= Master Yuan =

Master Yuan was an iconoclastic teacher who appears in the Long Scroll (also called the Bodhidharma Anthology by Jeffrey Broughton), which contains the earliest known records of Chan Buddhism. According to Broughton, despite being an obscure figure and not appearing in traditional collections of biographies or Chan genealogical charts, Yuan may be the earliest "Zen master."

==Teachings==
According to Broughton, Yuan's teachings prefigure the hallmark doctrine of sudden awakening famously advocated by the later Southern School of Chan. Broughton thus regards Huineng, the sixth patriarch and traditional representative of Southern Chan, to be a "descendant in rhetoric" of Yuan. Yanagida Seizan also considers Yuan's teaching to anticipate Shenhui's critique of the gradualistic meditation methods of the Northern School. Yanagida further sees Yuan as foretokening the radical and spontaneous approach of Linji Yixuan as well, as Yuan taught that one must have energy and liveliness so as to not be deceived by others and the Dharma. Broughton summarizes Yuan's teaching style in the following way:He [Yuan] is iconoclastic, consistently criticizing reliance on the Dharma, reliance on teachers, reliance on meditative practice, reliance on canonical texts. Faith in Buddhist teachings and teachers, praxis according to the traditional rules, and learning in scripture lead to nothing but self-deception and confusion. From this stance Master Yuan never budges.

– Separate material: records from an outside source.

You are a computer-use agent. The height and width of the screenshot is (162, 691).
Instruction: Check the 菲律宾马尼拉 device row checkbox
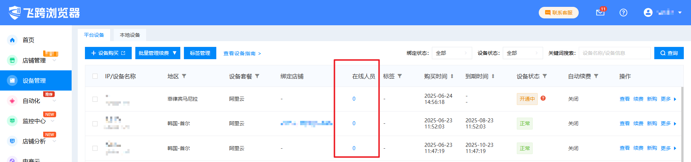click(x=95, y=99)
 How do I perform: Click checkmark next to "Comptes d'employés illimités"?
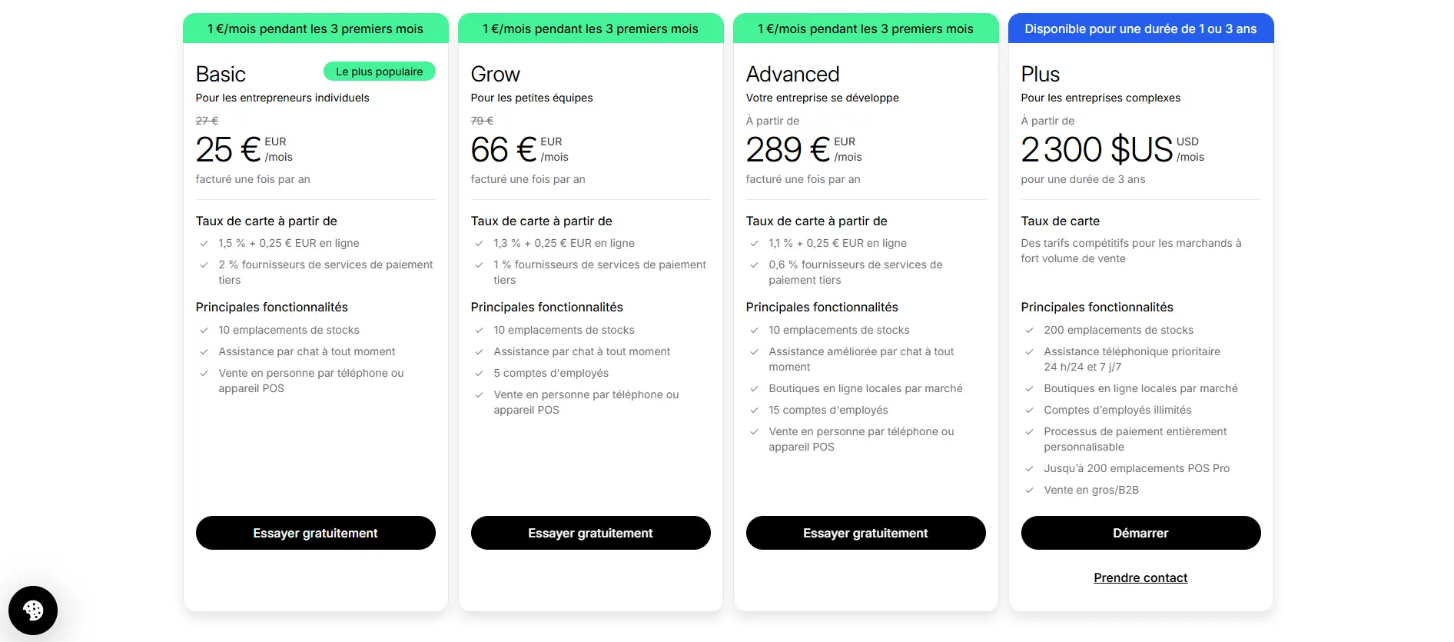1029,411
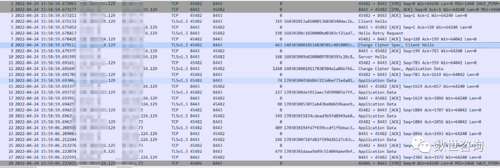Viewport: 500px width, 168px height.
Task: Select ACK packet with Seq=320 Ack=199
Action: tap(250, 39)
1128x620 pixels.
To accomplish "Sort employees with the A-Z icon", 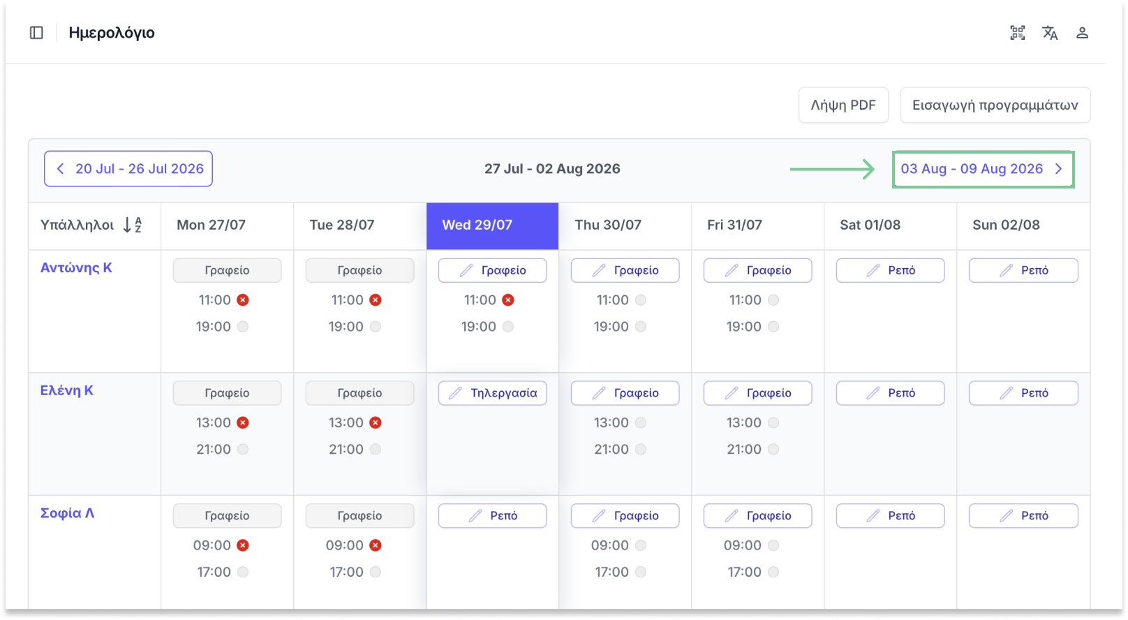I will coord(133,225).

His relentless boldness prefigures much in the stance of the full-blown Ch'an tradition.
According to Master Yuan, not only should one not rely on others, but even reliance on Dharma itself is ultimately mistaken. As John Jorgensen points out, this goes a step further than classical sources such as the four reliances taught in the Vimalakīrti Sūtra which argued that, rather than rely on people, one should rely on Dharma; as well as the Dazhidu lun which says, "when the Buddha was about to enter Nirvana he said to his followers: 'From now on, rely on the Dharma, and not on people!'" For Master Yuan, to value one person as correct, even the Buddha, is for one's mind of faith to become heavy. On the other hand, to depend on Dharma was "still a one-sided view." Instead, Yuan says, "If you have bodily energy, you will avoid the deceptive delusions of people and Dharma, and your spirit will be all right."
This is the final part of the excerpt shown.